KIDAPAWAN CITY - The City Veterinary Office (CVO) came under fire from some residents here for the deaths of their pet dogs following the conduct of a massive anti-rabies vaccination for the past days.
Dr. Eugene Gornez, the city veterinarian, confirmed that at least 12 dogs had recently died in the villages of Kalaisan, Sudapin, Balindog, Ginatilan and Ilomavis.
However, he said that contrary to suspicions by pet owners, the deaths of the dogs were not brought about by the massive administration of anti-rabies vaccines in September but by an airborne virus.
He said hundreds of dogs also showed signs of being struck by the virus, called paramyxoviridae, during an assessment conducted by the CVO in 40 villages here.

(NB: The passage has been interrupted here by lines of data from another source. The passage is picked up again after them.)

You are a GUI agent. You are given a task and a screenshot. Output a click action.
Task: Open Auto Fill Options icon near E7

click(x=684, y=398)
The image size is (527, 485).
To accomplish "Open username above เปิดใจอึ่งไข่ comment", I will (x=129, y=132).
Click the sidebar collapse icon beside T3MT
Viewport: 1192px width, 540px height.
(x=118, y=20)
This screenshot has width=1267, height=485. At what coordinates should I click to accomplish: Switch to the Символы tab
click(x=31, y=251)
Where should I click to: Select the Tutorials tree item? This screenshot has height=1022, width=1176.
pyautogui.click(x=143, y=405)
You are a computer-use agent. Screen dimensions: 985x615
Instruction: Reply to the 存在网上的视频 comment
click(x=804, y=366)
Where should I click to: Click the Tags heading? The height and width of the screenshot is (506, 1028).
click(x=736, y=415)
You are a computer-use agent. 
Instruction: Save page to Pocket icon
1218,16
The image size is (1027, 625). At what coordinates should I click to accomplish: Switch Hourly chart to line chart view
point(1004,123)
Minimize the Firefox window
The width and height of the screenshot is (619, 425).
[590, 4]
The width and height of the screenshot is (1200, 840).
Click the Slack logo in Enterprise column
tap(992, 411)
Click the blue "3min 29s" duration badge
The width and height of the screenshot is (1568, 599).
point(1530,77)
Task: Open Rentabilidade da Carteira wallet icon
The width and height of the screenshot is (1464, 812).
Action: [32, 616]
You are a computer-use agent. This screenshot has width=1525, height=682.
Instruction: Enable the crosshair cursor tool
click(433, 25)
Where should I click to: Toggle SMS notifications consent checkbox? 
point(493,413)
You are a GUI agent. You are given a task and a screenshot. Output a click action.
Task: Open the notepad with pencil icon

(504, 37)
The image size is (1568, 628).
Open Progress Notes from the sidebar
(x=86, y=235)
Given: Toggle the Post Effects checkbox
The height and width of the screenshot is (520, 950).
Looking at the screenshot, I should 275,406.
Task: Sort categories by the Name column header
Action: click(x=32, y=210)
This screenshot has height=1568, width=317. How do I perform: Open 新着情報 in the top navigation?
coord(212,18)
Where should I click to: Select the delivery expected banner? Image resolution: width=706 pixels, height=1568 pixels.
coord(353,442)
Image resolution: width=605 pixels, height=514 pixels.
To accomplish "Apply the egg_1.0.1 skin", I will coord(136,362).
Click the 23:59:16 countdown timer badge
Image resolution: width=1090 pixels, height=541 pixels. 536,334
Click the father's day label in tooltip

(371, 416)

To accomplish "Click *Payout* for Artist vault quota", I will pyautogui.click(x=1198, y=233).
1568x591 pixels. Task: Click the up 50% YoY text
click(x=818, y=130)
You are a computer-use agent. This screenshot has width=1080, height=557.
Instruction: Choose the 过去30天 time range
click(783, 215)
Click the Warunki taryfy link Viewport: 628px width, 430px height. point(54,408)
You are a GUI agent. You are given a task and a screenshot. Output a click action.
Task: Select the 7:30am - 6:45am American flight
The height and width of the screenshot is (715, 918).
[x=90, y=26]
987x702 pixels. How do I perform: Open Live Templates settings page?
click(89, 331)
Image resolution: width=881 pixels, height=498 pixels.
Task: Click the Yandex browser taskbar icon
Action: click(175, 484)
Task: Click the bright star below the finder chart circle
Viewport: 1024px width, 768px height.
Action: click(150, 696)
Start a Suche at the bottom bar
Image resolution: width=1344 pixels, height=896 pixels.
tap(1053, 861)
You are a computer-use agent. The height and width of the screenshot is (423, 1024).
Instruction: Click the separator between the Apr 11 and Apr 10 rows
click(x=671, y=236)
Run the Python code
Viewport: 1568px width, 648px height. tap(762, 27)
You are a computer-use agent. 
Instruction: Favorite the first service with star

Although the place where the virus first struck here was not certain, Gornez said its being airborne was the main reason why it spread to other villages and affected so many dogs.
"Since it was caused by virus there is really a possibility that it will extend to other areas," Gornez said.
He said pet owners could easily determine if their dogs were affected by the virus because the animals would suffer chilling and dry cough, aside from the accumulation of gummy secretion around the eyes.
Dogs affected by the virus have little chances of surviving the disease, Gornez added.
"We cannot cure the ailment. We don't have specific vaccines that will combat the virus," Gornez said.
"If they recovered, physical side effects are visible such as weakness," he said.
Gornez said what pet owners can do is to have their dogs administered with the 5-in-1 anti-parvovirus vaccine to improve their immune system, which costs P300 per dosage.
"We cannot administer it for free," he said, adding that each dog needed to receive five doses.
"But again I would like to clarify that the 5-in-1 vaccine could not guarantee the dog's safety (from the illness). It will again depend on how strong the immune system is," Gornez said.